At first, I was enamored with #802, as done so well by Dale



I looked it up in Robert Lang's book "Shop Drawings for Craftsman Furniture". I found an article on building it in Woodworking Magazine, Summer 2009 edition. I felt like I had done my homework and thought I might slip this in between the dining table and the chairs. We already have decent chairs.

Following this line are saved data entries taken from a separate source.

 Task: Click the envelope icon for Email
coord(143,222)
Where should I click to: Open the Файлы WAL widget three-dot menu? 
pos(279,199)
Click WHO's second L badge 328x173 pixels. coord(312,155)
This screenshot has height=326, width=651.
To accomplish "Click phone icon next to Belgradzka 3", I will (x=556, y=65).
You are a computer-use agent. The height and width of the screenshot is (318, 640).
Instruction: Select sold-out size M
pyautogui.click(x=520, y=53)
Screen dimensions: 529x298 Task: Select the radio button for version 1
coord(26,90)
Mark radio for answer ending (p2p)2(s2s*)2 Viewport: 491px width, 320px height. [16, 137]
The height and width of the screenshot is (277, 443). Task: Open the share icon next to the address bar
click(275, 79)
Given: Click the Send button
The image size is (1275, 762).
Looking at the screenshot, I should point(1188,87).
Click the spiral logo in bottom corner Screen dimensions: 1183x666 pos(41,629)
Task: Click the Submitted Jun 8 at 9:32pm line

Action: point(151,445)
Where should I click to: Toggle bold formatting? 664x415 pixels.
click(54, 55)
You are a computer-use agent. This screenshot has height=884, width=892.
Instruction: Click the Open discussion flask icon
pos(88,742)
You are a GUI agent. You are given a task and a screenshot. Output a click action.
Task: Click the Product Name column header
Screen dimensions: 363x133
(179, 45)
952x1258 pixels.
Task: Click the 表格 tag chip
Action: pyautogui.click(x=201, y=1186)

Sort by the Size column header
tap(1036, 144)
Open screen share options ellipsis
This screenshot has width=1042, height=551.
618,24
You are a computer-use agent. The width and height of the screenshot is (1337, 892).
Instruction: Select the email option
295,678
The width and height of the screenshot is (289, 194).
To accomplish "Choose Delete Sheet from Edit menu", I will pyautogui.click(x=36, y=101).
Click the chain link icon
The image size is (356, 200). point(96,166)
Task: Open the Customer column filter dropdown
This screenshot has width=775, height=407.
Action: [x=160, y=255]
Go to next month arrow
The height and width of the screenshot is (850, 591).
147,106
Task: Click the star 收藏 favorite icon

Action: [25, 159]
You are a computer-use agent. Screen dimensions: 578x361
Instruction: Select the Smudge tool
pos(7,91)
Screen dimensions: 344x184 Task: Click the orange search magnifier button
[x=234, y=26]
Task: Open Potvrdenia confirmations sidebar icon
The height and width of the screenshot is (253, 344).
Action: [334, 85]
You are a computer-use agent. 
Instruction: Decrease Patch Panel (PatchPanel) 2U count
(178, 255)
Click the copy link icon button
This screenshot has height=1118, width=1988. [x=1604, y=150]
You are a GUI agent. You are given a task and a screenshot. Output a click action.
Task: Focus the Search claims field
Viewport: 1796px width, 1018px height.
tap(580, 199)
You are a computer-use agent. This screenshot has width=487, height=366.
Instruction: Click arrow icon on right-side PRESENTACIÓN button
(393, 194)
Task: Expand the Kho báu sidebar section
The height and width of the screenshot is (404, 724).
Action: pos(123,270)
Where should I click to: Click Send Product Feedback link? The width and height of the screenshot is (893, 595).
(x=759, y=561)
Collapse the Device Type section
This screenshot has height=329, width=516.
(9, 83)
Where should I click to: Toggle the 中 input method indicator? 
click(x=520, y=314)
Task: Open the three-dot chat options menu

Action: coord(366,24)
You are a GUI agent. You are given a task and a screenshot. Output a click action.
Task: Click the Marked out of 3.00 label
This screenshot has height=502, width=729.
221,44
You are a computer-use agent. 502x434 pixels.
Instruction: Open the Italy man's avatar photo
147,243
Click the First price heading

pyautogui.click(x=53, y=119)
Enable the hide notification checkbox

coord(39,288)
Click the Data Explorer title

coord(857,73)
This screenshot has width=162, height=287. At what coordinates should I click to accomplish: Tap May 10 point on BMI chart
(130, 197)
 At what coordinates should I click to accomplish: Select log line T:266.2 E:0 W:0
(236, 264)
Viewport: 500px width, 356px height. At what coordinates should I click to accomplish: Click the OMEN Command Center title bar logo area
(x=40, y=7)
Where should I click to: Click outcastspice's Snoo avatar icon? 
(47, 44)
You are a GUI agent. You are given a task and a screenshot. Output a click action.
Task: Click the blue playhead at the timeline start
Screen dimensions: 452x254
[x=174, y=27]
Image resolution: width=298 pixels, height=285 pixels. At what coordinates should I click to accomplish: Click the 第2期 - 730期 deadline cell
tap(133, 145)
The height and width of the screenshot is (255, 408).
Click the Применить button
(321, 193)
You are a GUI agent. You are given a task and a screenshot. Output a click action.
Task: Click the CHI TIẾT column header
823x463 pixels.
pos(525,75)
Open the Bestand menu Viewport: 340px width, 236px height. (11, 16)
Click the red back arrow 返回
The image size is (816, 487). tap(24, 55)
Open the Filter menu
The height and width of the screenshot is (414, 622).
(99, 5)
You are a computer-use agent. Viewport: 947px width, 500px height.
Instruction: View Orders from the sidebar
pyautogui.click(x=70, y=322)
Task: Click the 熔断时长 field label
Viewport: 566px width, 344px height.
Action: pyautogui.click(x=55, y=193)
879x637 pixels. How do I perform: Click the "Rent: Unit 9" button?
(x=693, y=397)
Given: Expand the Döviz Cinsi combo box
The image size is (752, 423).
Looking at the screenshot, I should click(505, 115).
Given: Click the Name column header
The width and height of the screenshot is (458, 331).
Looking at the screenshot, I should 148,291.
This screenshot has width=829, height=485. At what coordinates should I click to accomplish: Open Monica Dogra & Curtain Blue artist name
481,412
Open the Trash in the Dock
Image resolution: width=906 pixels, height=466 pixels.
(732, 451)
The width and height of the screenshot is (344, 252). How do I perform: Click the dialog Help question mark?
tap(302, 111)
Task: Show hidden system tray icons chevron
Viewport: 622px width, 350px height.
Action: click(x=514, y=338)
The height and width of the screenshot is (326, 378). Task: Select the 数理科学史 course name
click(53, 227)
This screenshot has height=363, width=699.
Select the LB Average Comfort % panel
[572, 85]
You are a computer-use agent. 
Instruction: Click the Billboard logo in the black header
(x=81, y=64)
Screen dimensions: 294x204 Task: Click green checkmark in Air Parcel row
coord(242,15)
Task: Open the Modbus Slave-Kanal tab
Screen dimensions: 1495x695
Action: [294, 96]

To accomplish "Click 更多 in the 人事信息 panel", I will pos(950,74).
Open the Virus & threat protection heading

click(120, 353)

I didn't really realize it until I saw Stickley Sideboard #818 at the Arts & Crafts Fair in San Francisco this morning that I thought the #802 was a bit anemic for our future dining room set and the #800 was a bit much for anything less than a formal dining room. I came across an antique #818



I showed it to my girlfriend and asked permission of the vendor to take a picture, which she graciously allowed, thanking me for asking. I then found #818 in a Stickley catalog and jotted down the dimensions. I believe the isometric view and the overall size will allow me to reverse engineer the plans for this ala Robert Lang. I may even draw them up in AutoCAD and post them here.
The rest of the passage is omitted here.